La entrada no es el único pago en otra divisa
El error habitual es mirar solo el precio de la entrada, el vuelo o el hotel. Pero un viaje al Mundial suma pagos pequeños y grandes: transporte interno, comidas, compras en el estadio, reservas, depósitos, propinas, seguros, equipaje, taxis, efectivo y posibles cambios de ciudad.
El Banco Central Europeo publicó el 16 de junio de 2026 que un euro equivalía a 1,1594 dólares estadounidenses, 1,6248 dólares canadienses y 19,9448 pesos mexicanos. El propio BCE recuerda que sus tipos son referencias informativas, no tipos pensados para cerrar operaciones comerciales.
La diferencia importante para el lector está ahí: el cambio que aparece en una web oficial, en un conversor o en una noticia no tiene por qué ser el cambio que acabará aplicando su tarjeta. La entidad puede usar el tipo de la red de pagos, añadir una comisión propia o cargar un margen que no siempre se percibe a simple vista.

Las comisiones que más conviene mirar antes de viajar
La primera es la comisión por cambio de divisa al pagar con tarjeta. Muchos bancos cobran un porcentaje cuando la operación se hace en una moneda distinta al euro. No todos aplican lo mismo y algunas tarjetas tienen condiciones más favorables, límites mensuales o diferencias entre débito y crédito.
La segunda es la retirada de efectivo. El Banco de España advierte de que, fuera de España, pueden coincidir varios costes: comisión del emisor de la tarjeta, comisión del cajero, tipo de cambio y posible sobreprecio incorporado en la conversión. Como referencia, cita ejemplos de alrededor del 3% por cambio de divisa y en torno al 4%-5% por retirada de efectivo, aunque siempre depende del contrato de cada tarjeta.
La tercera es la conversión dinámica de divisa. Es la pantalla del datáfono o del cajero que ofrece pagar en euros en lugar de en la moneda local. Parece cómodo porque evita hacer cálculos, pero Visa explica que esa opción incorpora tipo de cambio y tasas adicionales. En la práctica, puede convertir una compra normal en una operación más cara sin que el viajero lo note hasta revisar el cargo.

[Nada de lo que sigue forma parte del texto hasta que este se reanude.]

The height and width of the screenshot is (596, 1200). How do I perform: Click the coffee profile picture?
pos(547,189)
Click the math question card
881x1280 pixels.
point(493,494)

Estados Unidos, México y Canadá no tienen la misma letra pequeña
El Mundial 2026 tiene una particularidad incómoda para el bolsillo: se disputa en tres países y tres monedas. Un viaje que combine sedes puede mezclar dólares estadounidenses, pesos mexicanos y dólares canadienses en pocos días. Eso complica comparar precios y controlar el gasto real en euros.

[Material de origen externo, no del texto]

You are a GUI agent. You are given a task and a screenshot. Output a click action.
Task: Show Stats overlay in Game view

En entradas generales, FIFA centraliza el cobro para aficionados internacionales en dólares estadounidenses. En hospitality, en cambio, la compra se vincula al país anfitrión de cada paquete. Además, On Location, proveedor oficial de hospitality, señala que las compras en diferentes países requieren transacciones separadas. Para el viajero, eso significa más operaciones, más cambios de divisa posibles y más ocasiones para que aparezcan comisiones.
También conviene distinguir entre pagar con tarjeta, sacar efectivo y cambiar dinero. BBVA recuerda que el tipo de cambio es libre y que las comisiones bancarias pueden variar según contrato, con rangos que pueden moverse entre el 3% y el 5% en determinados servicios de cambio. La clave no es asumir una cifra universal, sino revisar condiciones antes de viajar.

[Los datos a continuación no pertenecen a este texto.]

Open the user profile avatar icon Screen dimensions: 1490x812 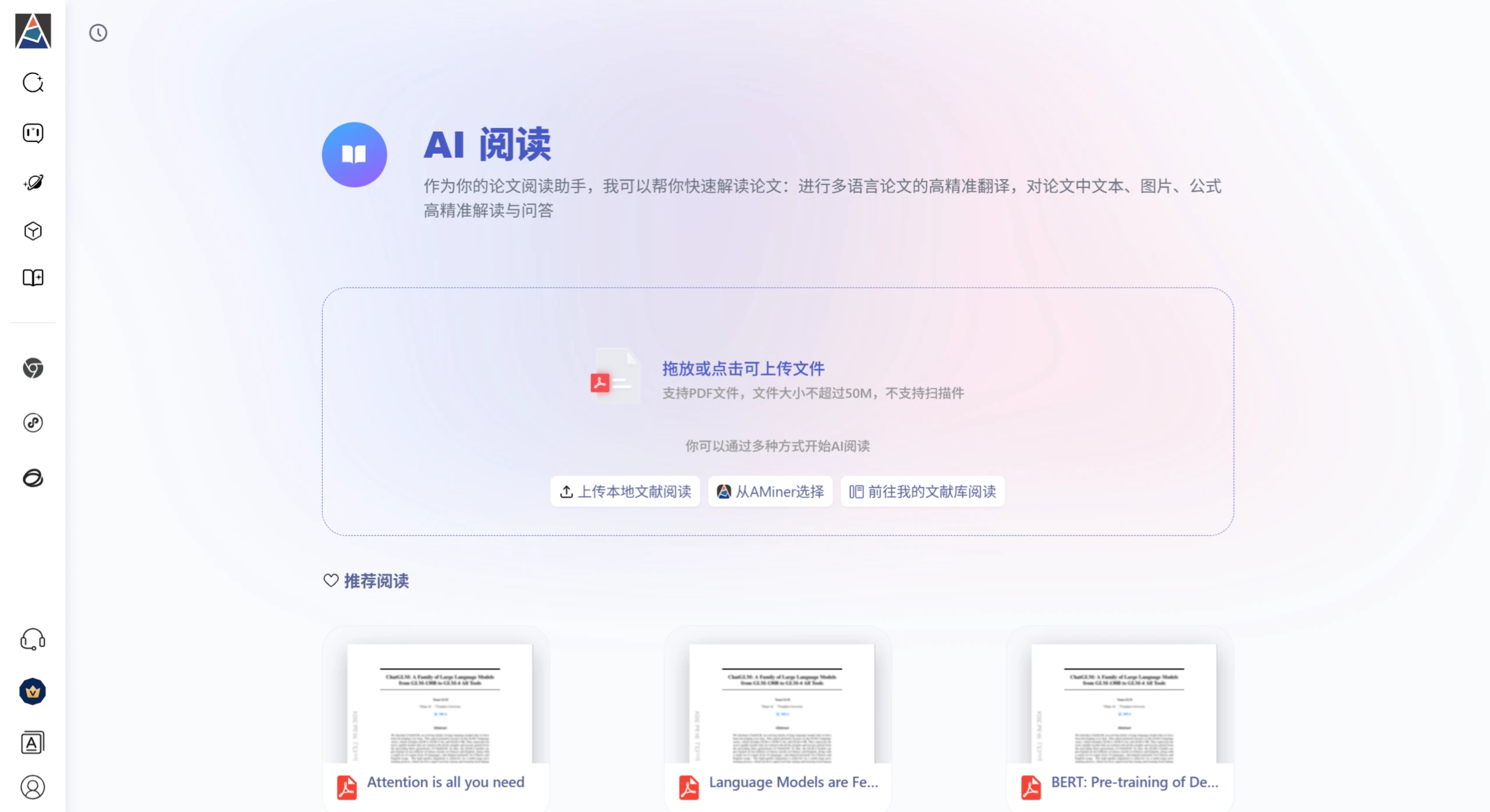[x=33, y=788]
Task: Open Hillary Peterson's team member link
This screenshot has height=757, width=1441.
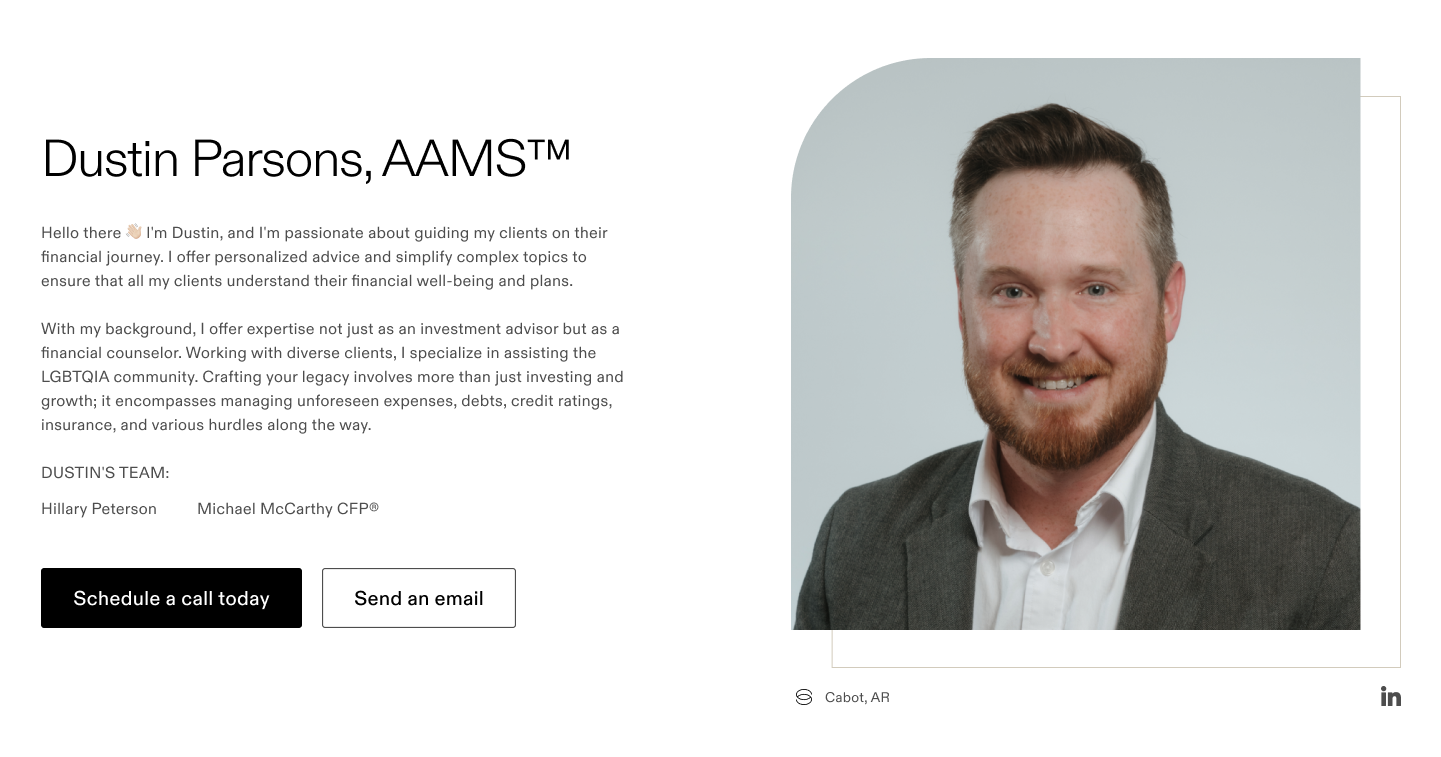Action: (99, 509)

El coste oculto está en repetir operaciones pequeñas
Una comisión aislada puede parecer menor. El problema aparece cuando se repite durante una semana de viaje: una comida, un taxi, una camiseta, una retirada de efectivo, un pago en el estadio, otra reserva y una compra de última hora. Si cada operación incorpora cambio, margen o comisión, el sobrecoste se acumula.
No hace falta convertir esta noticia en una recomendación de una tarjeta concreta. La decisión prudente es más básica: comprobar la comisión por pago en divisa, la comisión por sacar efectivo fuera de la zona euro, el tipo de cambio aplicado, los límites gratuitos si existen y qué ocurre si el comercio ofrece pagar en euros.
Para el lector español, la pregunta antes de viajar al Mundial no es solo cuánto cuesta la entrada. Es cuánto costará pagar todo lo demás. En un torneo repartido entre tres países y tres monedas, la letra pequeña bancaria puede ser una parte silenciosa del presupuesto.